### PROBLEM SET
(A) Decide whether each statement below agrees with the passage on blood groups. For each, answer yes or no and quote the words from the passage that settle it.
(i) There are more than 35 red blood cell groups.
(ii) The Rh-null blood type lacks only some of the Rh family of antigens.
(iii) Rh-null blood has only 9 donors worldwide.
(B) Pick up the passage on blood groups right after its last sentence and keep writing.

### EXCERPTED TEXT
BEGIN

A few years ago, I made a comment in a similar topic asking for more details, and I got a very good reply. Hat tip to tait:

> It's complicated.

> There are more than 35 red blood cell groups (see https://www.science.org.au/curious/people-medicine/blood-typ... for a nice writeup). For each of those blood groups, there is more than one possible configuration of some protein or carbohydrate (something like more than one possible genetic sequence leading to more than one kind of molecule on the surface of the RBCs).

> And, even with ABO, there can be infrequent variations that make things more complicated (see https://professionaleducation.blood.ca/en/transfusion/best-p... for more).

> For the other blood groups, I think every case the groups were identified because a patient somewhere made an antibody, causing either a transfusion reaction (if not tested ahead of time) or, more likely, a positive (incompatible) reaction on in compatibility testing.

> [...]

It's worth reading the full original comment because it has more interesting details https://news.ycombinator.com/item?id=33507052


There has been past coverage of the rare Rh-null "golden blood" type, which lacks all of the Rh family of antigens. Only 9 donors worldwide.

END

### EXTRACTED DATA
BEGIN

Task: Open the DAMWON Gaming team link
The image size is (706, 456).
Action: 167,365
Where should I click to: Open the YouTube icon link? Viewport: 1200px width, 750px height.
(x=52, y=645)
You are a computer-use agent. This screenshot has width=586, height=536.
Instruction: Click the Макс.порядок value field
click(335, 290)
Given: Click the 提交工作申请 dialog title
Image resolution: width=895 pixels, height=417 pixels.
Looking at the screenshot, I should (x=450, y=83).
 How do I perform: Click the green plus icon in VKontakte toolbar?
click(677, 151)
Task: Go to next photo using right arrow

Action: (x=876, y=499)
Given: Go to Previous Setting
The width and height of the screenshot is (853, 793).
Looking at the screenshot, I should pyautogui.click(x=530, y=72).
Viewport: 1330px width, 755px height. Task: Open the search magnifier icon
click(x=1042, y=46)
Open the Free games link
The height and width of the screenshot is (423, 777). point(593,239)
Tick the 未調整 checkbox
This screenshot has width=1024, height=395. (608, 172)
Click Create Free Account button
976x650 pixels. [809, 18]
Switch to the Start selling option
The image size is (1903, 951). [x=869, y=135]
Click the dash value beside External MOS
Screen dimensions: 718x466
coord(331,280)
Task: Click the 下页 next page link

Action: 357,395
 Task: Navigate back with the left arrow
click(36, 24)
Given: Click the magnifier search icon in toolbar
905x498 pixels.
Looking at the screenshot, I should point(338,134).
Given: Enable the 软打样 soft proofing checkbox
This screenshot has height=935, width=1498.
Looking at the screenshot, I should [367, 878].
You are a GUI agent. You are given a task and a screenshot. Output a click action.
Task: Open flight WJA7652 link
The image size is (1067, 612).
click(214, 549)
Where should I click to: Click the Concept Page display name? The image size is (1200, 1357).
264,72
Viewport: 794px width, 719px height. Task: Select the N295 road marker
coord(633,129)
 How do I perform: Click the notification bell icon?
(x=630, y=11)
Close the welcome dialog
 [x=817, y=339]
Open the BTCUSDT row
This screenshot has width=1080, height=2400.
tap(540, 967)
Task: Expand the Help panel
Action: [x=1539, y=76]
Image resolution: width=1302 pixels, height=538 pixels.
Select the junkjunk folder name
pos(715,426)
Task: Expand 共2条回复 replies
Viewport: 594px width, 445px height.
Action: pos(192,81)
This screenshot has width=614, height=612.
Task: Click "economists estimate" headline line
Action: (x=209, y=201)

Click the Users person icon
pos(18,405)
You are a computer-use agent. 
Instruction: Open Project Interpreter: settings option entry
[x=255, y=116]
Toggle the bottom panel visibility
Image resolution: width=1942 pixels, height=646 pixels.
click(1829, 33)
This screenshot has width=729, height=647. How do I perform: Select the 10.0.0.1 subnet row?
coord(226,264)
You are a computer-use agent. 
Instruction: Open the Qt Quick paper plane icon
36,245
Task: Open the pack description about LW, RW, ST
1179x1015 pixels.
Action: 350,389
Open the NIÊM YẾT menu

END

### ANSWERS TO THE EXERCISE
(A)
(i) Yes: "There are more than 35 red blood cell groups"
(ii) No: "which lacks all of the Rh family of antigens"
(iii) Yes: "Only 9 donors worldwide."

(B)
https://en.wikipedia.org/wiki/Rh_blood_group_system#Rhnull_p...


Does this article seem weirdly phrased in places to anyone else?

Like here:

> They identified the genetic background of the previously known AnWj blood group antigen, which was discovered in 1972 but unknown until now after this world-first test was developed.

That sentence feels ponderous and a bit ambiguous to me. How does the genetic background of the AnWj blood group antigen relate? And if it was known in 1972, what exactly did these researchers discover about it? Am I missing background knowledge, or am I just having a bad day for reading comprehension or something?


The antigen was discovered in 1972. Its "genetic background" became known through this research and the newly developed "world-first" test.

It's not written in the most clear way, no. But that's what its saying.

Like anybody sometimes is with any job, the authors were probably not at their peak performance when they wrote this. And perhaps whatever editor didn't feel up to parsing the technical jargon themselves with constructive direction towards something better. It doesn't seem like it was a very high profile article that was calling for everyone's best.


This bit seemed off too:

> The test [...] will make it easier to find potential blood developers for this rare blood type.

Developers? Do they mean donors?


“Everyone has proteins outside their red blood cells known as antigens, but a small number might lack them.”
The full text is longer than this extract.